Re: Dual P4 Xeon i860 system - lockups in 2.4 & no boot in 2.2

From: Alan Cox (alan@lxorguk.ukuu.org.uk)
Date: Wed Feb 27 2002 - 15:04:51 EST


> However, while booting 2.2.20, the following messages appear:

Make sure you have all the pnp os settings disabled in the bios - the
below looks awfully like the IRQ routing wasnt set up by the bios

> failure to boot issue in 2.2 can be related to the random lockups in 2.4,
> could that be the case?

Who knows. "Random lockup" you can start at the power supply and work right
through the software - without any more info its very hard to debug

> Feb 27 18:33:22 db2 kernel: hm, page 000f5000 reserved twice.
> Feb 27 18:33:22 db2 kernel: hm, page 000f6000 reserved twice.
> Feb 27 18:33:22 db2 kernel: hm, page 000f1000 reserved twice.
> Feb 27 18:33:22 db2 kernel: hm, page 000f2000 reserved twice.

These are OK

> Feb 27 18:33:22 db2 kernel: OEM ID: OEM00000 Product ID: PROD00000000 APIC
> at: 0xFEE00000

Your BIOS vendor didn't even fill in the MP1.1 table with their info -
confidence level in BIOS _zero_

> Feb 27 18:33:22 db2 kernel: Processor #0 Unknown CPU [15:2] APIC version
> 17

Curious but should be harmless

> Feb 27 18:33:22 db2 kernel: WARNING: No sibling found for CPU 0.
> Feb 27 18:33:22 db2 kernel: WARNING: No sibling found for CPU 1.

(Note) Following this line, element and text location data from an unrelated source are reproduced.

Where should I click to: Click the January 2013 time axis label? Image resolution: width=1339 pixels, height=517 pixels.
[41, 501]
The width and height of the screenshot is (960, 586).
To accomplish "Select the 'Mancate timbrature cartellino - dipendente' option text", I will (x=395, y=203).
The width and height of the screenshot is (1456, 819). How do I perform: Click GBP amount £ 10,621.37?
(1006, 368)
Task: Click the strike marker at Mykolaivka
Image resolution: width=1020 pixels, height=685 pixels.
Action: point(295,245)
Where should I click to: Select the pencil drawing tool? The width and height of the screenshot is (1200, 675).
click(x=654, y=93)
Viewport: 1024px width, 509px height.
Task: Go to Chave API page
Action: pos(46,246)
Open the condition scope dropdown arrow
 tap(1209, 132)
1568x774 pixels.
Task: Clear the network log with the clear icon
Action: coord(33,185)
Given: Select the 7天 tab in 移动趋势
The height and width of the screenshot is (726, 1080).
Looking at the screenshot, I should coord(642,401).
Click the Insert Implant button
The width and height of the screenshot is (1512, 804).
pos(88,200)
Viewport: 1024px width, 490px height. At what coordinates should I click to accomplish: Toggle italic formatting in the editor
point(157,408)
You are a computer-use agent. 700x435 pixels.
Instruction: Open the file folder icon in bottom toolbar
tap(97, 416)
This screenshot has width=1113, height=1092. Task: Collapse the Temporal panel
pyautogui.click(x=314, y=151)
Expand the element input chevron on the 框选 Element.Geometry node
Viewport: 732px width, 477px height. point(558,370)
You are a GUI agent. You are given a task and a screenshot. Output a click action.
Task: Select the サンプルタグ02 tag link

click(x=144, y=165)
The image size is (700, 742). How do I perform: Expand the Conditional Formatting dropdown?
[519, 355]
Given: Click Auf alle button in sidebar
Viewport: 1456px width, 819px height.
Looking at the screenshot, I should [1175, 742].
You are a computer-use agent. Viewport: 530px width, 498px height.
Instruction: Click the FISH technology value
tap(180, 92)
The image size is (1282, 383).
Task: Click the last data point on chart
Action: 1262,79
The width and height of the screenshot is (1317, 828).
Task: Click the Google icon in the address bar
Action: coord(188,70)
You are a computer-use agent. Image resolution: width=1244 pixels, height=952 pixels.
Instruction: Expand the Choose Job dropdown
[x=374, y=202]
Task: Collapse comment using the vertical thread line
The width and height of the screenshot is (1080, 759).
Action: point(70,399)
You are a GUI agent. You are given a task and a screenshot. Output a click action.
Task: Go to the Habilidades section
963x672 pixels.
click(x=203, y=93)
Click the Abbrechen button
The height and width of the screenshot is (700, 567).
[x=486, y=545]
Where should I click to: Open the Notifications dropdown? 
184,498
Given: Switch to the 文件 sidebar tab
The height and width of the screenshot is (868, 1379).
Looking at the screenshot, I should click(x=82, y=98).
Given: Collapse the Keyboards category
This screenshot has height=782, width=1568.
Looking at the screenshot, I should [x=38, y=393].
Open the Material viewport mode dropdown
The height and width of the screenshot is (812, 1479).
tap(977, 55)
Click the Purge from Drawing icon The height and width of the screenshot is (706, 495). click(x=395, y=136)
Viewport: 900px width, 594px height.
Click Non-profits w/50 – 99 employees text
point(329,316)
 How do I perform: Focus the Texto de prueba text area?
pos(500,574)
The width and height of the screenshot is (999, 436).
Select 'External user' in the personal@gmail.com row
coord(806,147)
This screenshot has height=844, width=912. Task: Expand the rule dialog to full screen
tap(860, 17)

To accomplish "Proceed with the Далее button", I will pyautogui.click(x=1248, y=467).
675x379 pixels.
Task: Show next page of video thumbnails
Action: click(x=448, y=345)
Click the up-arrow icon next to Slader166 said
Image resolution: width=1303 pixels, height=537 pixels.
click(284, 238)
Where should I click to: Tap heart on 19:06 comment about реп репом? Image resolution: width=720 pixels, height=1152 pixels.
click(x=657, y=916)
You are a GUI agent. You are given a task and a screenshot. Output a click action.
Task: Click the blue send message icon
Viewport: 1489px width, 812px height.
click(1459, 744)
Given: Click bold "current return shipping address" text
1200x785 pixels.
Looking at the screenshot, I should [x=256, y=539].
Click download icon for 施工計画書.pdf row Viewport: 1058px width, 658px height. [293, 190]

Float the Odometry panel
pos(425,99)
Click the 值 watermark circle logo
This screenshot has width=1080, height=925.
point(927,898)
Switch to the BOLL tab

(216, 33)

HT but not hyperthreading activated in the kernel (acpismp=force). Again
harmless just might be costing performance if your box is HT capable

> What looks weird here to my untrained eyes are the "Unknown bridge
> resource" messages and that my harddisks run on UDMA33 (the MPS v1.1
> instead of 1.4 is due to running the BIOS in "failsafe" mode - nothing
> that fixed the lockups though).

The unknown resource should be fine. The UDMA33 may well be because the
ide code in the base tree isnt up on i860 hardware yet.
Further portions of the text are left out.